聴能形成/聴感実験用 音刺激作成・編集ソフトウェア SnjST

・聴能形成/聴感実験に必要な音刺激の作成や編集に最適化

聴能形成や聴感実験では、まず訓練計画や実験計画などを立案し、それに従って音刺激を用意します。音源の収録・作成に始まり、ひとつの音源に対して少しずつ特性を変えたものを複数作成したりなど、地道で非常に手間のかかる作業となっています。これらの作業は汎用のソフトウェアなどを利用して行われることが多く、複雑な操作方法やスクリプトなどを駆使する必要がありました。
SnjSTでは、聴能形成や聴感実験で必要とされる音刺激の作成・編集に特化し、効率的な音刺激の作成・編集をサポートします。
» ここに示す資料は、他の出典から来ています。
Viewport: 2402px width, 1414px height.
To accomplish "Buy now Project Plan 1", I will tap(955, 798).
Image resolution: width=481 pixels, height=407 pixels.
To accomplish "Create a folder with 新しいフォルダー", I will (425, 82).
・エフェクト効果をすぐに確認できる卓越したリアルタイム処理

SnjSTには、聴能形成や聴感実験で必要となる様々なエフェクトが用意されています。これらのエフェクトは各々のパラメータ変化に対してリアルタイムに追従(*1)し、試聴しながら音刺激に対する効果の確認を行うことができます。この機能により、各パラメータに対応する物理特性の変化を音の変化として聴くことができますので、能動的な聴能形成訓練としても非常に高い効果を期待できます。
また、特定のパラメータ値を記憶しておくことができるプリセット機能も用意されていますので、複数のパラメータの組み合わせなどを簡単に切り替えることができます。

・音刺激作成の手間を低減するバッチ処理機能搭載

訓練計画や実験計画に従って音刺激を準備する際、ひとつの音源に対して、異なる処理を施したり、逆に複数の音源に対して同一の処理を施したりすることがあります。これらの膨大な量の音刺激を手作業で作成するには非常に多くの時間がかかります。
そこで、SnjSTではバッチ処理機能を搭載し、これらの処理を一括して行うことができます。この機能により、音刺激の製作にかかる手間を劇的に低減させることができます。

【エフェクト一覧】
波形作成 純音、周期的複合音(複数周波数を指定)の作成
オールパス及び1/1、1/3オクターブバンドノイズの作成
波形編集 レベル調整(*2)
音源スペクトルのイコライジング(*2)
ローパスフィルタリング(*2)
ハイパスフィルタリング(*2)
バンドパスフィルタリング(*2)
バンドストップフィルタリング(*2)
残響時間を指定し、残響を付加
AM、FM変調の付加
歪み(ディストーション)の付加
音の立ち上がり時間の変更
音の立下り時間の変更

システム構成

【ハードウェア構成】
ホスト・コンピュータ Windows OS(2000/XP/Vista)が動作するPC/AT互換機(*3)
応答端末 Windows OS(2000/XP/Vista)が動作するPC/AT互換機、
Pocket PC 2003/2003SE, Windows Mobile5.0/6が動作する携帯端末(*3)
オーディオ・インターフェース ホスト・コンピュータ内蔵のサウンド・カード(*4)など
その他 サウンド再生用オーディオ機器(アンプ、スピーカなど)、LAN(*5)、各種接続ケーブル他
【ソフトウェア構成】
ホスト・ソフトウェア 「真耳」ホスト・アプリケーション・ソフトウェア for Windows
基本機能
音刺激の再生スケジュール作成・実行など
被験者アンケート機能
被験者情報の管理(応答端末によるデータ取材機能を含む)
聴能形成機能
聴能形成のための測定計画・測定実行・結果管理など
聴感実験機能(*6)
聴感実験のための測定計画・測定実行・結果管理など
SD法モジュール
一対比較法・系列範疇法モジュール
ME法モジュール
応答端末・ソフトウェア 「真耳」応答端末・アプリケーション・ソフトウェア for Windows/Pocket PC/Windows Mobile
基本機能
ホスト・コンピュータとの通信機能他
被験者アンケート機能
被験者情報のデータ取材のためのユーザ・インターフェース
聴能形成機能
聴能形成の応答収集のためのユーザ・インターフェース
聴感実験機能
聴感実験の応答収集のためのユーザ・インターフェース
SD法モジュール
一対比較法・系列範疇法モジュール
ME法モジュール
オプション・ソフトウェア
聴能形成/聴感実験用 音刺激作成・編集ソフトウェア SnjST
聴能形成/聴感実験用 音刺激作成機能(*7)
聴能形成/聴感実験用 音刺激編集機能(*7)

*1:一部のエフェクトについてはリアルタイムに追従しないものもあります。また、ご使用の環境によっては、リアルタイム処理ができないこともあります。
*2:トータルの音圧レベルを維持したままエフェクトをかけることができます。
*3:今後リリースされる新OS(Windows 7等)への対応も予定しております。
*4:測定結果の信頼性を確保するために、当社では高品質のサウンドカード(米Digital Audio Labs社のCardDeluxeなど)を推奨しています。
*5:ご使用の環境によっては、スイッチングハブなどの機器が必要になる場合があります。また無線LANを使用する場合は、無線LANアクセスポイント、無線LANカード等が必要となります。
*6:これら以外の精神物理学的測定法(被験者調整法、極限法、PEST法など)も対応可能です。その場合、測定に利用可能な応答端末は1台のみとなります。
*7:「真耳」システム以外のソフトウェアを利用して音刺激の作成・編集することも可能です。音刺激にはMicrosoft WAVEフォーマットのサウンド・ファイルを利用できます。
*8:「真耳」システムには測定結果の統計処理ツールは含まれていません。
エス・ピー・エス・エス社の統計処理ソフトウェア「SPSS」に対応したフォーマットで測定結果及び被験者データベースをエクスポートすることが可能です。
*9:「真耳」システム・ソフトウェアは、基本機能+オプション機能(モジュール)という形で提供されています。 目的に応じて自由にシステムを構成することが可能です。